1 cup red wine vinegar
1 tbsp A1 steak sauce
1 tbsp olive oil
1 tbsp sandwich chili peppers (from the jar)
1 tbsp dried oregano
3 cloves garlic
1 tbsp Texas Pete hot sauce
2 tbsp molasses
1 Tbsp worcestshire sauce
1 tbsp agave syrup
1 tsp sea salt

Mix ingredients in a food processor or mini chopper. Pour over thin chicken breast (I slice them in half lengthwise) and marinate in zip lock bag for 2 hours.(more or less)
grill until done. I serve these with a yogurt, lime, garlic sauce. (1 cup plain greek yogurt, half lime juiced and zested and 1 clove garlic, minced with a little salt and pepper.

CrockPot- Pour marinade over chicken in crock pot and cook on low 6 hrs or high 4 hrs.

Saturday, June 9, 2012

Summer Lentil Salad


Lentil Salad- sounds boring, (especially when I named it my "health" salad.) But, there's something about it that I love in the summer. Bonus- it can sit out at picnics.
 Ingredients:
 1 jersey tomato cut up and remove the fleshy seed part so it's not too watery
 1/2 English (no seeds) cucumber, peeled and chopped
 handful fresh basil, chopped
 small handful fresh mint, chopped
 sea salt
 fresh cracked pepper
 1/4 cup pomegranate vinegar (you can use balsamic or apple cider, too)
 1/3 jalapeno, sliced very thinly (you can omit if you like)
 2 stalks celery, sliced thin
 1 shallot, chopped finely
 1 tbsp. xtra virgin olive oil
 1 cup small lentils, rinsed
1 red or yellow pepper, chopped

Cook lentils in a saucepan- fill 3/4 with water and bring to boil, then let simmer for about 15-18 min until al dente (you don’t want them mushy) Drain and let stand at room temp
            Mix all ingredients in a bowl and add salt and pepper to taste.

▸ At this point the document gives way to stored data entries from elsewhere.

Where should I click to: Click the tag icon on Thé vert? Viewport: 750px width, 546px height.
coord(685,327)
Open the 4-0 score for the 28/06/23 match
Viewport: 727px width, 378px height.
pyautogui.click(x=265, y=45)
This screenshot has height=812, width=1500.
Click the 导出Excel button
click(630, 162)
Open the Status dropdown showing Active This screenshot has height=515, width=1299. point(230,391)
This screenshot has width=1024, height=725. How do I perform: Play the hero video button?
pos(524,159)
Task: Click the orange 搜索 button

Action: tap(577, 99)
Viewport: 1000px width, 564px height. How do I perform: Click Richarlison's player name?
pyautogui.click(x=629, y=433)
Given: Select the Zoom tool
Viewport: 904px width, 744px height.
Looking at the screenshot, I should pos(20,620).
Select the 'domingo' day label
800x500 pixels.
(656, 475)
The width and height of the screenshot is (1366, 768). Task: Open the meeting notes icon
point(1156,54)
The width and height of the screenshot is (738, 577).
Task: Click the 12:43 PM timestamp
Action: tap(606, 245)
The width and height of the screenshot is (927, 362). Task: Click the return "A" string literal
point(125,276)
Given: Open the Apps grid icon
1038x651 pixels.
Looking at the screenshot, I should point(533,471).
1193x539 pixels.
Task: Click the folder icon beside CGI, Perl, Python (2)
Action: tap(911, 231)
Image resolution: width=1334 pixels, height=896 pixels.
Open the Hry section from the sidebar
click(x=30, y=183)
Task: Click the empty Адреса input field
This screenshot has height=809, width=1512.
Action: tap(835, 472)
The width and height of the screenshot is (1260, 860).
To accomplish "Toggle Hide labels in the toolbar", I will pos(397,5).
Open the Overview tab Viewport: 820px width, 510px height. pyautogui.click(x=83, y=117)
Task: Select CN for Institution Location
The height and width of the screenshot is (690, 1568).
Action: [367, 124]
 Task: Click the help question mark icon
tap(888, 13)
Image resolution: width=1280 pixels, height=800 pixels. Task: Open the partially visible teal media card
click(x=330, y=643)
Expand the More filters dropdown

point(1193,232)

Add lentils and refrigerate until serving. Leftovers can over arugula or lettuce for a great lunch the next day or so. Or add some tuna for a super lunch salad. Add-ins- artichokes, kalamata olives, green olives, capers, roasted red peppers, goat cheese. Tonight I'm adding a few bochaccini (small mozzarella balls)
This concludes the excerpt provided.